## Aufgabenstellung
Führen Sie den Auszug aus der Beschwerdeentscheidung zum Widerruf des Patents im Anschluss an seinen letzten Satz fort.

IX. Die Beschwerdeführerin beantragte die Aufhebung der angefochtene Entscheidung und den Widerruf des Patents.
Die Beschwerdegegnerin beantragte, die Beschwerde zurückzuweisen, hilfsweise die Beschwerde zurückzuweisen soweit sie sich gegen die Aufrechterhaltung des Patents auf der Grundlage der Patentansprüche 1 bis 7 gemäß dem in der mündlichen Verhandlung eingereichten Hilfsantrag I richtet.
1. Verspätetes Vorbringen
1.1. Offenkundige Vorbenutzung
Obwohl die Beschwerde aus anderen Gründen erfolgreich ist (Punkt 3), scheint im vorliegenden Fall eine Stellungnahme zum verspäteten Vortrag der offenkundigen Vorbenutzung angebracht.
1.1.1. Die Beschwerdeführerin gab an, sie habe darauf verzichtet, den Einspruch auf Material "über zahlreiche vorgenommene offenkundige Vorbenutzungen" zu stützen, weil sie der Überzeugung gewesen sei, daß der rechtzeitig geltend gemachte Stand der Technik dem Streitgegenstand eindeutig entgegenstehe. Darüber hinaus sei das Merkmal 1.7, wonach "der unmittelbar nachgeschaltete Tragluftbalken in einer Entfernung vom Walzenspalt der beiden Walzen angeordnet ist, die das 0,3- bis 1-fache des Walzendurchmessers beträgt", bis zum Zeitpunkt der mündlichen Verhandlung vor der Einspruchsabteilung von keiner Seite als besonders relevant angesehen worden. Das Material über die offenkundigen Vorbenutzungen sei ihr daher als unnötige Belastung des Verfahrens erschienen.

## Quelldaten

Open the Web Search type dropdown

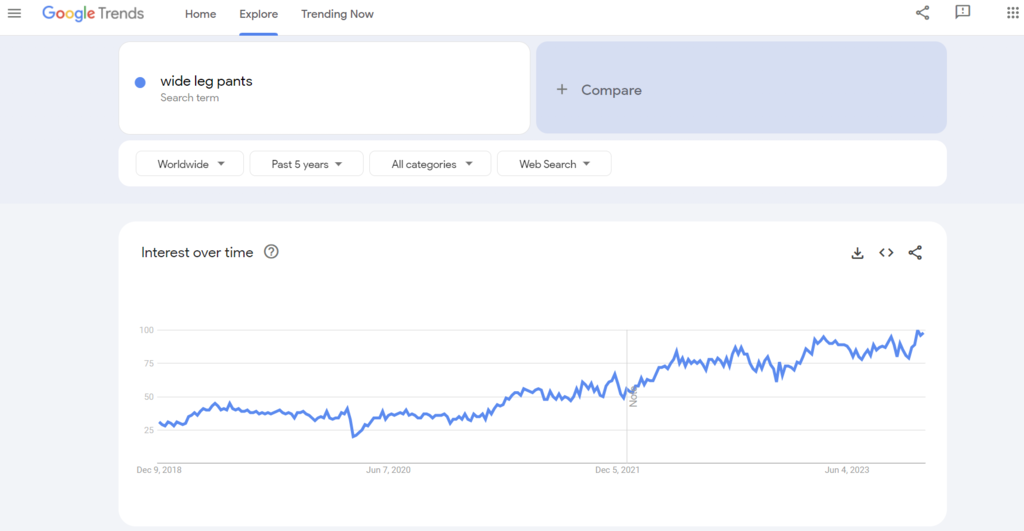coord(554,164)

* * *

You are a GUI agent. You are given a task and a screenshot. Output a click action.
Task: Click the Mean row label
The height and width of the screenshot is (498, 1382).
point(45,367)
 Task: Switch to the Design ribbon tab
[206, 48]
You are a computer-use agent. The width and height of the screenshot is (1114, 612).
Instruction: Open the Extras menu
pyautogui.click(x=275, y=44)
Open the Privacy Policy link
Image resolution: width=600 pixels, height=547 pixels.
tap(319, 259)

...

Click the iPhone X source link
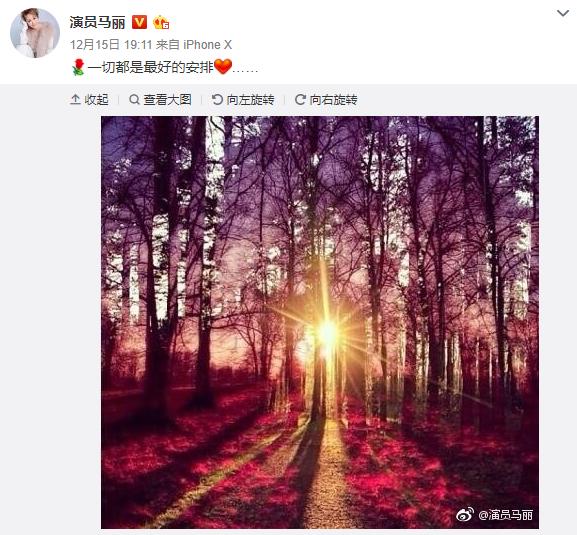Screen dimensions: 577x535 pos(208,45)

## Ergebnis
1.1.2. Gemäß Artikel 114 (2) EPÜ liegt es im Ermessen der Beschwerdekammern verspätetes Vorbringen zu berück-sichtigen. Hierbei sind strenge Maßstäbe insbesondere dann anzuwenden, wenn es sich - wie im vorliegenden Fall - um eine offenkundige Vorbenutzung durch die Einspechende selbst handelt, und wenn die Einsprechende diesen Einwand ohne triftigen Grund erst nach Ablauf der Einspruchsfrist vorgebracht hat (vgl. Rechtsprechung der Beschwerdekammern des Europäischen Patentamts, 4. Auflage 2001, Kapitel VI. F. 3.1.4). In diesem Zusammenhang einschlägig sind die Kammerentscheidungen T 17/91 (unveröffentlicht im Abl. EPA) und T 534/89 (Abl. EPA, 1994, 464), in denen unter solchen Umständen der Einwand der offenkundigen Vorbenutzung - ungeachtet seiner möglichen Relevanz - als verfahrensmissbräuchlich nicht zugelassen worden ist.
1.1.3. Auch im vorliegenden Fall rechtfertigen die von der Einsprechenden vorgetragenen Gründe (vgl. Punkt 1.1.1) nicht die Verspätung.
1.1.4. Wenn nämlich eine Partei, wie hier die Einsprechende, davon absieht, das gesamte ihr bekannte Beweismaterial rechtzeitig vorzulegen, geht sie bewusst das Risiko ein, daß das tatsächlich vorgelegte Beweismaterial möglicherweise von der Einspruchsabteilung oder der Beschwerdekammer nicht als patenthindernd beurteilt wird.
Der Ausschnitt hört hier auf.